[Collected data entries]
====

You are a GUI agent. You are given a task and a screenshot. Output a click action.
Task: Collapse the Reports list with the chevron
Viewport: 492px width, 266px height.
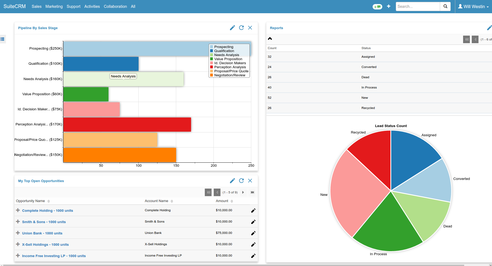tap(270, 39)
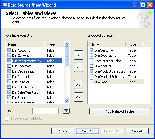The height and width of the screenshot is (139, 155).
Task: Click the DimDate table icon
Action: [x=92, y=82]
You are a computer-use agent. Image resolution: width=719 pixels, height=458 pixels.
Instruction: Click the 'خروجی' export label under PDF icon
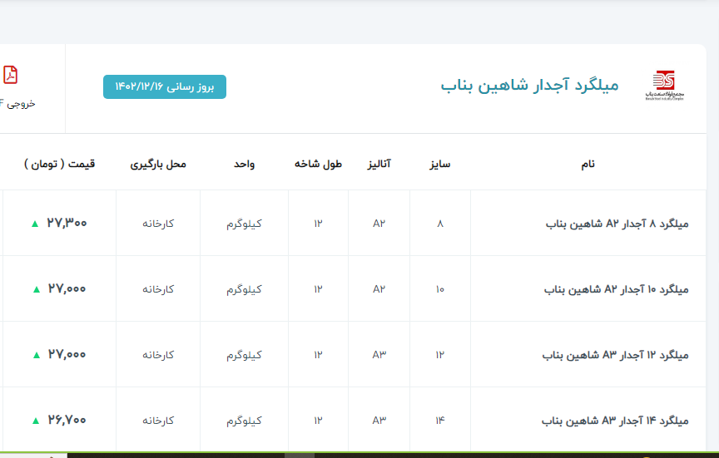click(18, 105)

====

◆ Activity
Answer with a single number: how many lines in the data above have the string "agent" in them?

◆ Exercise answer
2